No meu conto «Silêncio» (que apresentei aqui), um músico do sul da Índia chamado Venmani Tirunal Patire conclui que a música de Deus, que ele tinha procurado em vão em várias formas de música religiosa, só pode, afinal, ser o silêncio, porque «[a] única matriz absoluta é uma matriz vazia, a que tudo pode conter». Decidido a «ouvir» o silêncio, Venmani Tirunal Patire suicida-se por inanição numa redoma de pedra o mais insonorizada possível, construída com ele lá dentro.
E então aqui fica um spoiler (mas não faz mal, porque vocês nunca hão de ler os meus contos…) – a história termina assim:
Mais versado nas ciências humanas do que nas ciências da natureza, Venmani Tirunal Patire não sabia que os processos mentais morrem antes das outras funções vitais. Não se consegue, por isso, deixar de ouvir o corpo no minuto ínfimo e extático que antecede a morte. E Venmani Tirunal Patire, tenho a certeza, morreu sem nunca ter ouvido a matriz sonora de Tudo – o mais perfeito de todos os sons, a sinfonia de todas as sinfonias, a música de Deus.
No outro dia, encontrei uma entrevista que o compositor e teórico da música John Cage deu em 1963 a Jack Hirschman na estação de rádio KPFK (podem descarregá-la aqui).

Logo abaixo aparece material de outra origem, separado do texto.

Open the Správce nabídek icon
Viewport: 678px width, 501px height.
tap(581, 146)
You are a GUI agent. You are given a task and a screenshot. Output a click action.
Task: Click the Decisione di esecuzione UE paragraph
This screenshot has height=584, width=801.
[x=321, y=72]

Nessa entrevista, Cage conta como descobriu que o silêncio não existe, numa câmara anecoica da Universidade de Harvard, um espaço que é, em princípio, completamente insonorizado — como a redoma de Venmani Tirunal Patire (traduzo eu):
Nessa câmara, embora esperasse não ouvir nada, ouvi dois sons. Por isso, quando saí, perguntei ao engenheiro responsável que sons eram aqueles. Pensei que a câmara não devia estar a funcionar bem. E ele disse: «Descreva-os». E eu descrevi: um era agudo e o outro era grave. E ele disse: «Bem, o agudo era o seu sistema nervoso em funcionamento; e o grave era a circulação do seu sangue». Percebi então que, sem querer, eu produzia constantemente dois sons. Portanto, mesmo permanecendo em silêncio, eu era, em certas circunstâncias, musical.